Quick aside on this “uncertainty” idea: When Einstein (who I’m pretty sure was a scientist) formulated his first theory of relativity, it was ultimately greeted with universal acclaim by all the eggheads. They were stunned by it—it pushed Western science ahead by several orders of magnitude, and with formulas that were, at that level of science, fairly simple and straightforward. As other scientists subjected it to the proper adversarial peer review and found it be holding up, the first theory of relativity became a scientific phenomenon. Only one person had serious doubts about it: this guy named Einstein. Who later published his second (general) theory of relativity, expanding on his first significantly and again stunning the scientific world, which proves that first, good scientists doubt, and second, that I just Googled “Albert Einstein.”

He proved a point, however: The left will tolerate any balanced approach toward the most insidious ideas, but when it comes to spending hundreds of billions of your money on hypotheticals, they’re, like, sure, why not? Because it makes them feel smart, and you look dumb. Better to throw billions at something we can’t put our finger on than build the Keystone XL oil pipeline, which actually creates jobs and delivers fuel from Canada, a country we actually get along with.

And that’s where the climate change debate, mitigated by repressive tolerance, finally rests. There is no debate, and there is no tolerance for those who consider otherwise—even if science
always reminds us nothing is absolute. Nothing. Remember when we thought dolphins couldn’t talk? Yeah, then we saw a show called
Flipper
.

So what happens if you decide to cover climate change more diligently than your peers? What if you try to present both sides of the debate because you figure it’s better than blindly saying, “Yeah, what he said”? You’d think that would be lauded as an example of supreme tolerance, right? Not so fast, you flat-earther (those are Obama’s words). According to a new study by something called the
International Journal of Press/Politics
(it’s a publication and a laundromat), providing balanced coverage means you’re actually super biased because you’re giving climate change critics a larger voice.

So let’s get this straight: Because other media outlets refuse to show both sides, you are biased when you actually try to promote balance. I’m not sure even Einstein could devise an equation that makes sense of that.

This journal looked at how Fox News, CNN, and MSNBC (the lemonade stand with more hosts than viewers) covered global warming, and concluded that while Fox News covered the issue roughly twice as much as the other networks
combined
, it was just not a good thing—because their coverage was just … too … mean!

According to the study researchers, from an article in
U.S. News & World Report
, “Although Fox discussed climate change most often, the tone of its coverage was disproportionately dismissive.” They added, “Fox broadcasts were more likely to include statements that challenged the scientific agreement on climate change, undermined the reality of climate change, and questioned its human causes.” Yikes! Fox challenged, undermined, and questioned! To the gallows!

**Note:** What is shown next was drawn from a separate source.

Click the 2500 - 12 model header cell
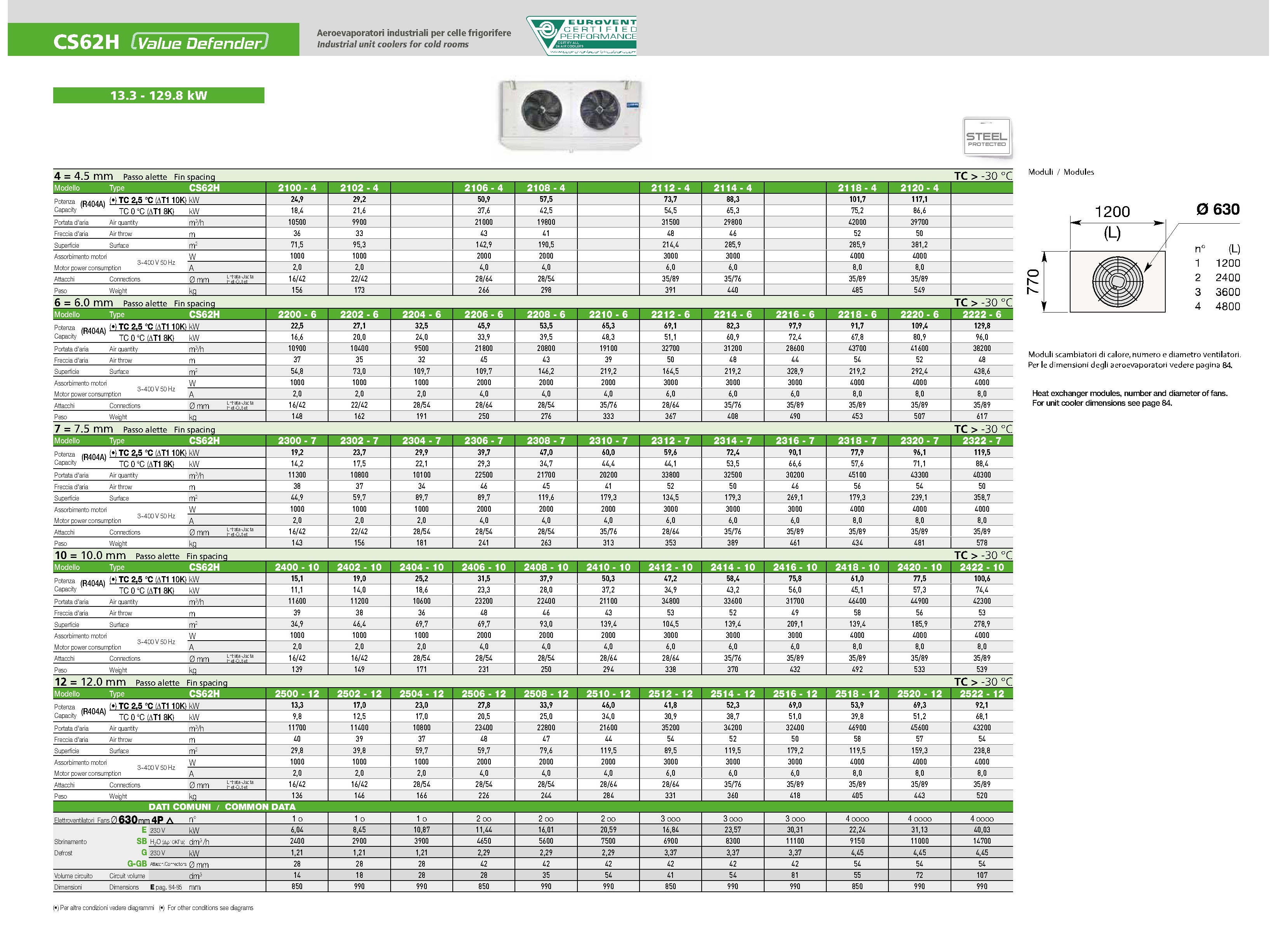(x=296, y=694)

That quote, right there, shows you that tolerance is not deemed necessary if you reformat the game board so anyone who questions the basic assumptions is disqualified from playing. In order to report on climate change, you must first already accept their version of climate change—and accept all of their assumptions about the “science.” Perhaps they will end up correct in their preformed conclusions, but to say it might be fun to debate that idea—well, that’s incorrect. That’s not science at all. It’s something else. Oh yeah. It’s asinine.